Section 552a(g)(1)(C) provides that an individual may bring a claim whenever an agency:
fails to maintain any record concerning any individual with such accuracy, relevance, timeliness, and completeness as is necessary to assure fairness in any determination relating to the qualifications, character, rights, or opportunities of, or benefits to the individual that may be made on the basis of such record, and consequently a determination is made which is adverse to the individual . . . .
In Rosen v. Walters, we considered whether a veteran who was denied service related disability benefits could bring a Privacy Act claim alleging that "the [Veterans Administration] or some other agency deliberately destroyed medical records pertinent to his disability claim, thereby precluding him from presenting the VA with all the evidence in his favor." 719 F.2d at 1424. We held that the veteran could not because 38 U.S.C. § 211(a) bars judicial review of VA benefits decisions, and the veteran's claim "would require precisely, although indirectly, the type of judicial review over Veterans Administration decisions that is precluded by [section] 211(a)." Id. at 1424. Specifically, we explained that:
At the time Rosen was decided, section 211(a) provided:
[T]he decisions of the Administrator on any question of law or fact under any law administered by the Veterans' Administration providing benefits for veterans and their dependents or survivors shall be final and conclusive and no other official or any court of the United States shall have power or jurisdiction to review any such decision by an action in the nature of mandamus or otherwise.
38 U.S.C. § 211 (amended Pub.L. 100-687, Div.
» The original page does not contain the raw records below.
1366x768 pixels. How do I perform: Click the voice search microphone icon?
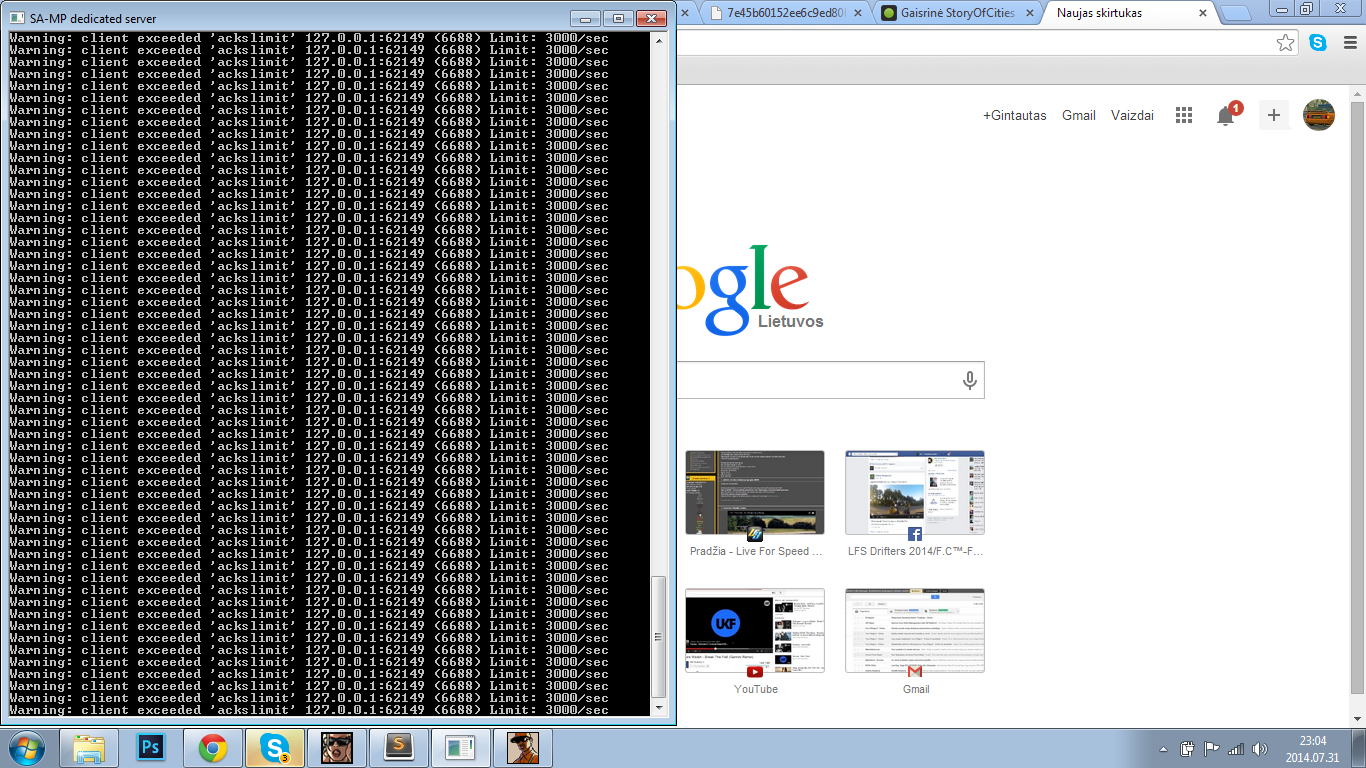[x=968, y=380]
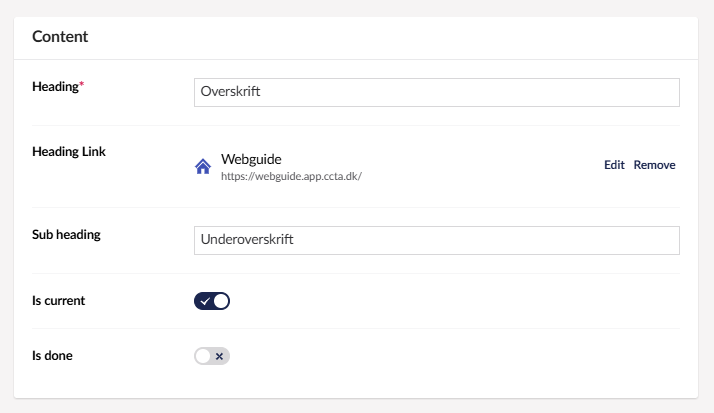Remove the Webguide heading link
Screen dimensions: 714x413
tap(654, 165)
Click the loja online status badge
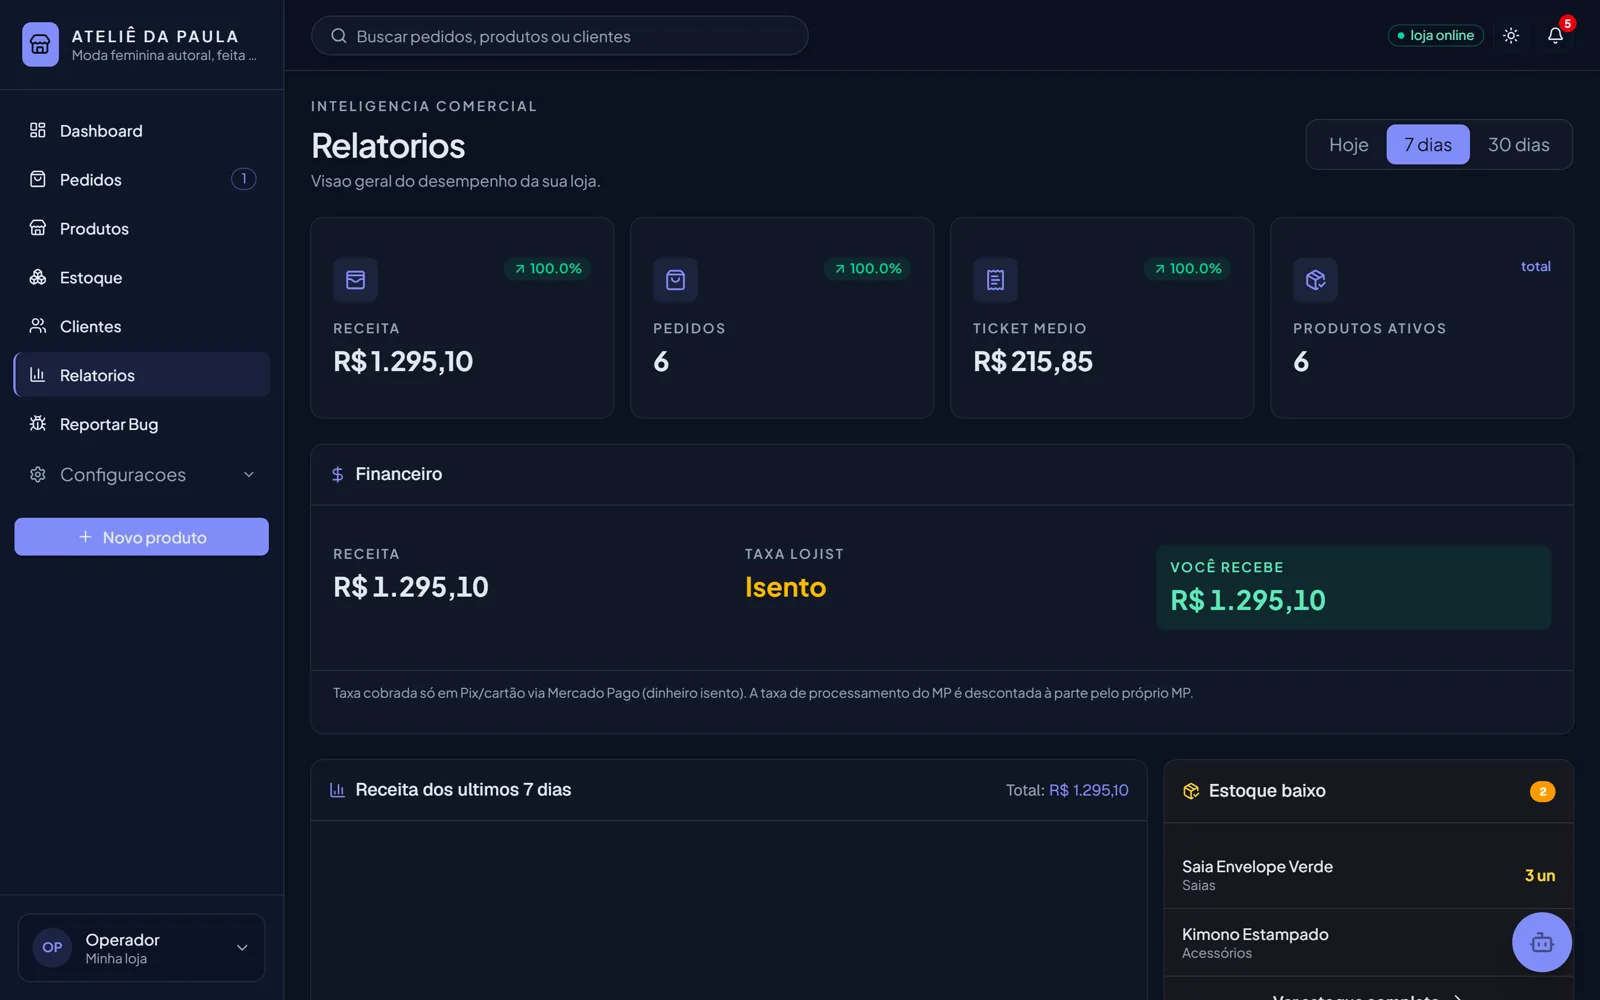Image resolution: width=1600 pixels, height=1000 pixels. point(1435,36)
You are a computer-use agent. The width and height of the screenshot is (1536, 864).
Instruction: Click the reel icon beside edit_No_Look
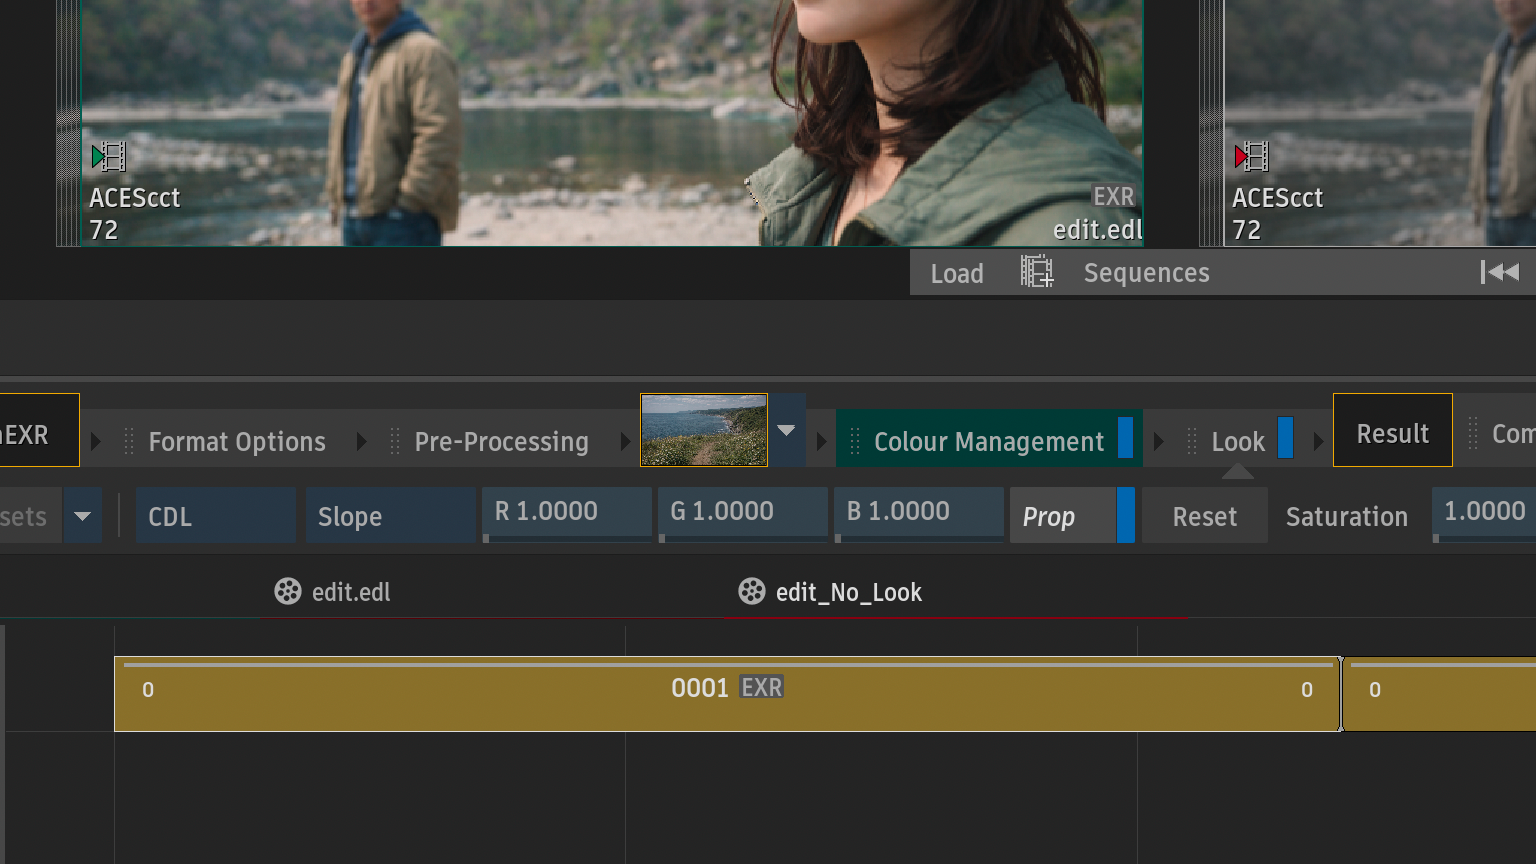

A., Title I, § 101(a), Title IV, § 401(a), Nov. 18, 1988, 102 Stat. 4105, 4122, subsec. (a), effective on Sept. 1, 1989).
Rosen's damage claim would require the district court to determine not only that the VA intentionally failed to maintain complete records, but also whether, but for the missing records, Rosen should have been awarded disability benefits. This would involve a review of the prior adverse VA decision to determine whether the absent evidence affected the result and, if the court so concludes, it must then act as the Veterans Administration itself, applying benefits rules to the facts in order to determine the correct award of disability had the files been adequately maintained. Such review by the district courts would necessarily run counter to the purposes of § 211(a).
Id. at 1425; see also Pellerin v. Veterans Administration, 790 F.2d 1553, 1555 (11th Cir. 1986) (adopting our rationale in Rosen).
In order to consider Houlihan's Privacy Act claim, we would have to decide not only whether OPM violated the Act, but whether OPM's alleged violation caused it to make "a determination . . . which is adverse to [her]." 5 U.S.C. § 552a(g)(1)(C). As in Rosen, we would have to compare OPM's decision to the decision it would have made had the agency properly maintained its records, assuming there indeed was a Privacy Act violation. This would necessitate a careful review of the OPM's decision to reclassify Houlihan, a review that our decision in Karamanos precludes. 882 F.2d at 451.
Were we to permit Houlihan's Privacy Act claim, we "would open the back door to judicial review to perhaps an overwhelming number" of CSRA claims, see Rosen, 719 F.2d at 1425, thereby frustrating Congress's decision to assign to the OSC the task of policing alleged prohibited personnel practices. A disgruntled federal employee would need only to argue that her employer failed to comply with the Privacy Act to obtain judicial review of an employment decision. Because this result would be squarely at odds with the CSRA's statutory scheme, we affirm the district court's decision not to permit Houlihan to proceed with her Privacy Act claim.
III
The judgment of the district court is affirmed in its entirety.